Fulacht fia, Coad, Co. Clare
Co. Clare |
Settlement Sites
At Coad in County Clare, a fulacht fia sits quietly in the landscape, the kind of feature that most people walk past without a second glance.
To the untrained eye it might appear as nothing more than a low, horseshoe-shaped mound of burnt and cracked stone, perhaps a natural rise in the ground. But these spreads of fire-shattered rock are among the most widespread prehistoric monuments in Ireland, and their presence at Coad places this otherwise unremarkable patch of ground within a tradition stretching back to the Bronze Age.

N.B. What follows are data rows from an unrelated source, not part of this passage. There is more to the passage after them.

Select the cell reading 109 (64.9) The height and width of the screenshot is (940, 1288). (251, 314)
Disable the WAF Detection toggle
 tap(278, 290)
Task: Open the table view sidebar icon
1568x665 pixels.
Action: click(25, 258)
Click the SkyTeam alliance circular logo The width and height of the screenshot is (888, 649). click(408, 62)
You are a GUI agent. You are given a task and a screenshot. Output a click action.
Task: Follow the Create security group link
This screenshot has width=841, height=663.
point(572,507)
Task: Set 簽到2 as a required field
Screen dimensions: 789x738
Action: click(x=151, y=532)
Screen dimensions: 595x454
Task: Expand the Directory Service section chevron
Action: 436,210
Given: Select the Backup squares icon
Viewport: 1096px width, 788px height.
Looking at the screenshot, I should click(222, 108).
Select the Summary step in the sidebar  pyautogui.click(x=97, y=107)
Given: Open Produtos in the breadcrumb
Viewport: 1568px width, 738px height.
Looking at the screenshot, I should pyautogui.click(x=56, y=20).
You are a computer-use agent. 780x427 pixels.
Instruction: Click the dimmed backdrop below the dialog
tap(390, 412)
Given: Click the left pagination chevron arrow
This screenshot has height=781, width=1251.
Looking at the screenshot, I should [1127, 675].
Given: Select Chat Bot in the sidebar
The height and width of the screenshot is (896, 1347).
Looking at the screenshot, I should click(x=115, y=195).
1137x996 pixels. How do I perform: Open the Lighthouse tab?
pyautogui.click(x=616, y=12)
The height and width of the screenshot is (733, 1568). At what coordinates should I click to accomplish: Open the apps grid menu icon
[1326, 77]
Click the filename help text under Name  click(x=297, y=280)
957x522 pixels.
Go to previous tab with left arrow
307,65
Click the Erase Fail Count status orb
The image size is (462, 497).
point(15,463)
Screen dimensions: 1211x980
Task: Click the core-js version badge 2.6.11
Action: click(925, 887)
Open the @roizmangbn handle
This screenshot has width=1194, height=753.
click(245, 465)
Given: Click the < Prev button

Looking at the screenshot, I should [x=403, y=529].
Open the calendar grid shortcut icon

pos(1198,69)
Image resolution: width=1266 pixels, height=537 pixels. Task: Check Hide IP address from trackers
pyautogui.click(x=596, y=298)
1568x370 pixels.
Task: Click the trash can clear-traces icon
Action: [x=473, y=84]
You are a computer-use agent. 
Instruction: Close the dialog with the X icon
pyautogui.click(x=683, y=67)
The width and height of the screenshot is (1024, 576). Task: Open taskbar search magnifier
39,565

Fulachtaí fia, to use the Irish plural, are generally interpreted as outdoor cooking sites, though their exact purpose has been debated by archaeologists for decades. The typical arrangement involves a trough, often timber-lined and sunk into the ground to hold water, alongside a hearth and a mound of the discarded burnt stone that accumulated after repeated use. The method is straightforward: stones were heated in a fire and then dropped into the water-filled trough, bringing the water rapidly to a boil. Over time, the thermally fractured stones became useless for reheating and were simply raked aside, building up the characteristic mound that survives in the ground today. Some researchers have proposed alternative uses, including bathing or textile processing, and it is likely that different sites served different purposes at different times. What places them firmly in the prehistoric record is their association with Bronze Age radiocarbon dates at excavated examples across the country, though many remain undated individually.